It appears a campaign for Water Safety New Zealand has developed an international following, with a popular Instagram account and some fans even etching it into their skin.
FCB’s 'Swim Reaper' campaign was unleashed on Instagram in February last year, when the agency conceptualised the grim reaper into a cloaked swimmer, who reaps people for their dumb decisions in the water.
Called 'Swim Reaper', the character encourages people to pursue perilous acts in the water, before sending them to their deathbed.
Those grim themes have taken off with the Instagram having over 200,000 followers. The campaign also received a gong in the Social Marketing and Public Service Category for at the Effie Awards last year.
And now, it's emerged into the category of fan art, which is generally known for attempts at flattery commonly reserved for movie stars and recording artists.

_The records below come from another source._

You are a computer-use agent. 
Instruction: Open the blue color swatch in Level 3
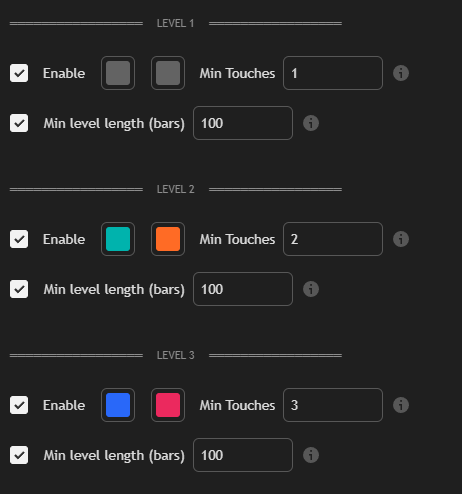tap(118, 405)
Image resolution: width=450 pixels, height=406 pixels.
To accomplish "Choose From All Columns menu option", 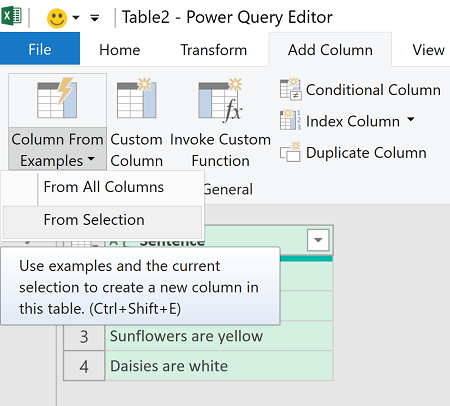I will tap(103, 187).
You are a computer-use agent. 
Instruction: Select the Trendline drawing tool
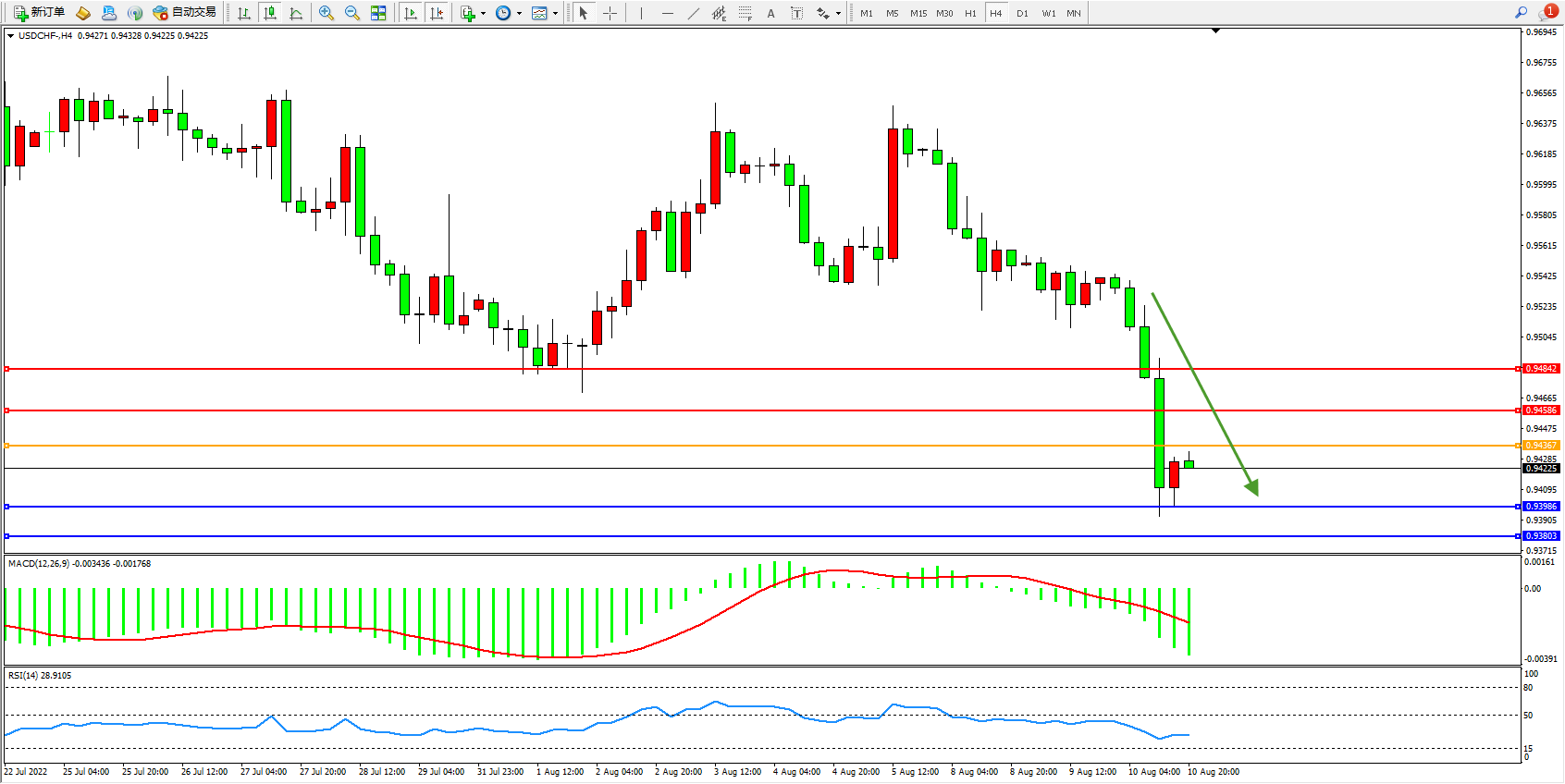[693, 13]
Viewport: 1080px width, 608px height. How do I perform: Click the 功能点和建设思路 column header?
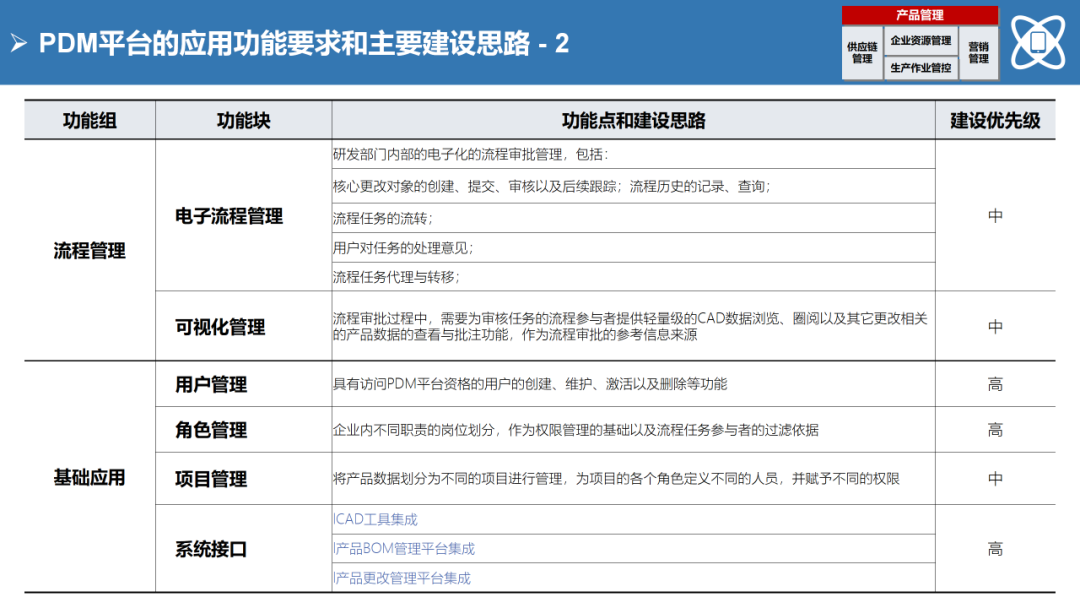click(633, 121)
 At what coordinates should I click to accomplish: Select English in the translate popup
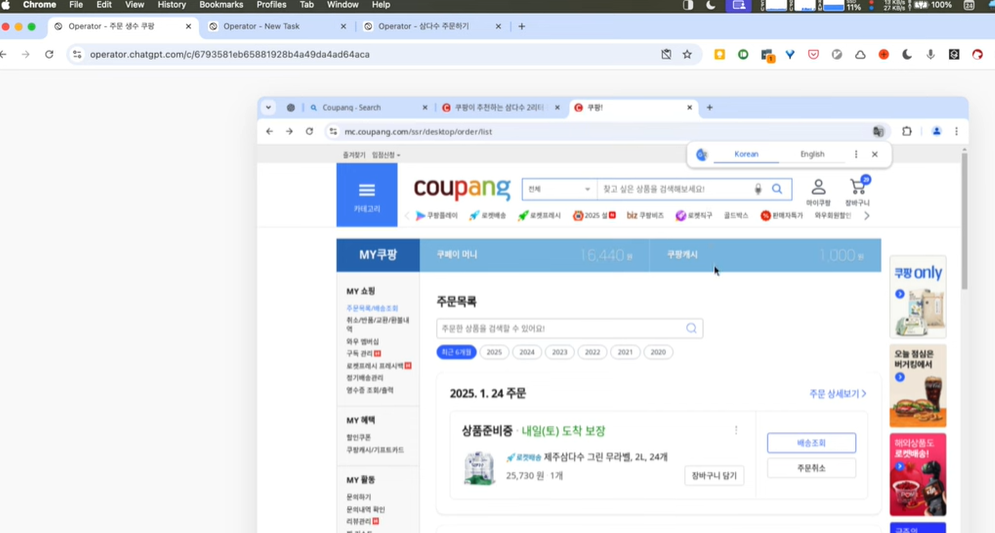812,155
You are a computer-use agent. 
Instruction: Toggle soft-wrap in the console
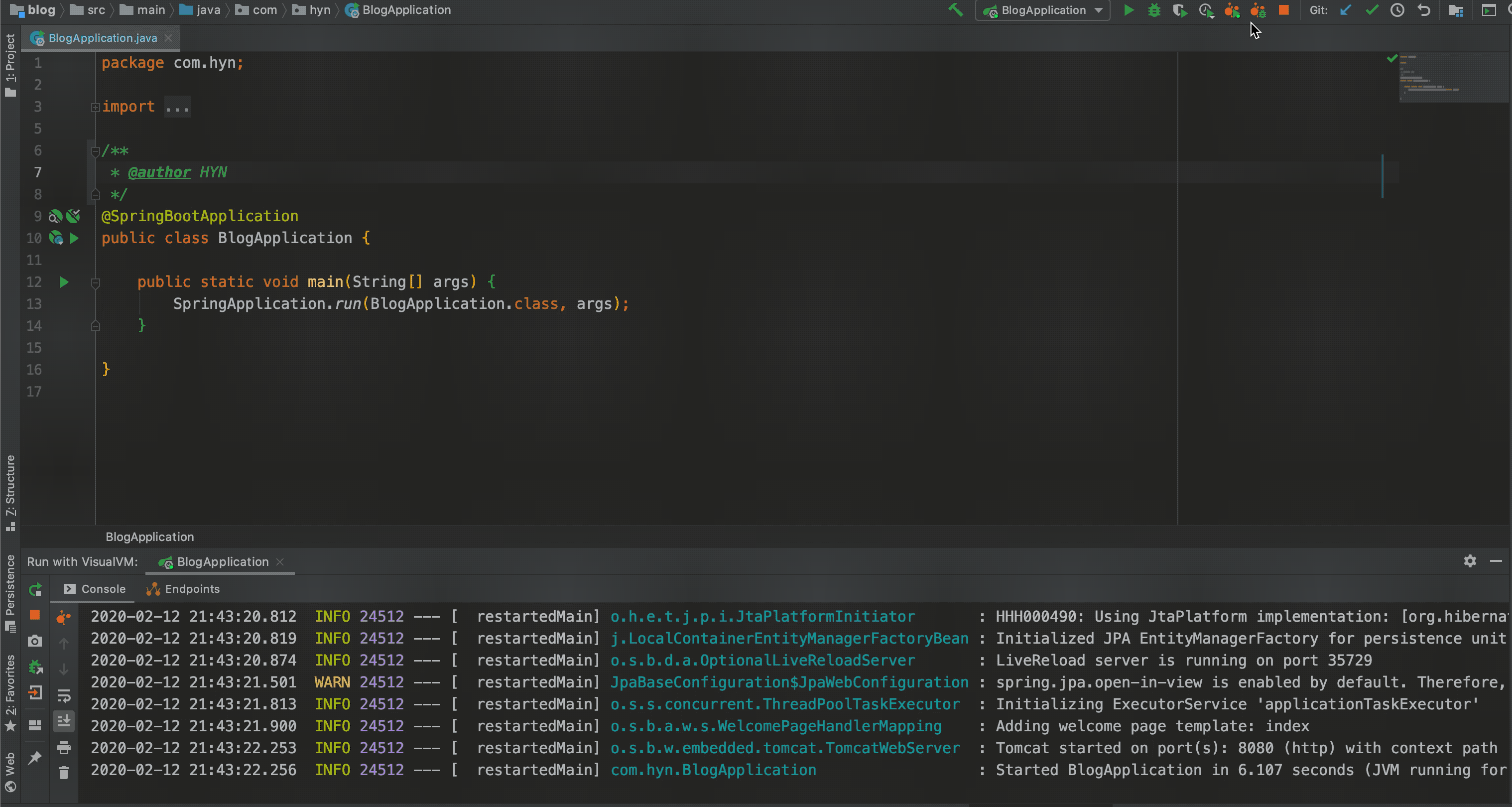63,695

The 'Swim Reaper' recently appeared in a few rather unusual contexts; one being Japan’s Tinder platform and another, on the bodies of fans who want to ink ‘the reapy one’ on their bodies.
It appears people enjoy the dark and punitive themes of water safety - that or a few individuals spent the night on a bit of wet newspaper.
But, has the untoward and quite phenomenal coverage of a sociopathic reaper, actually made its mark in the water?
According to a release provided by FCB in February 2017, following the campaign's first summer, there was a 20 percent year-on-year drop in total drownings, as well as zero drownings in the target demographic over the busy summer period.
However, given that drowning numbers are impacted by a multitude of issues (not least the weather and ocean conditions), it’s worth noting that the campaign alone cannot be credited for this change.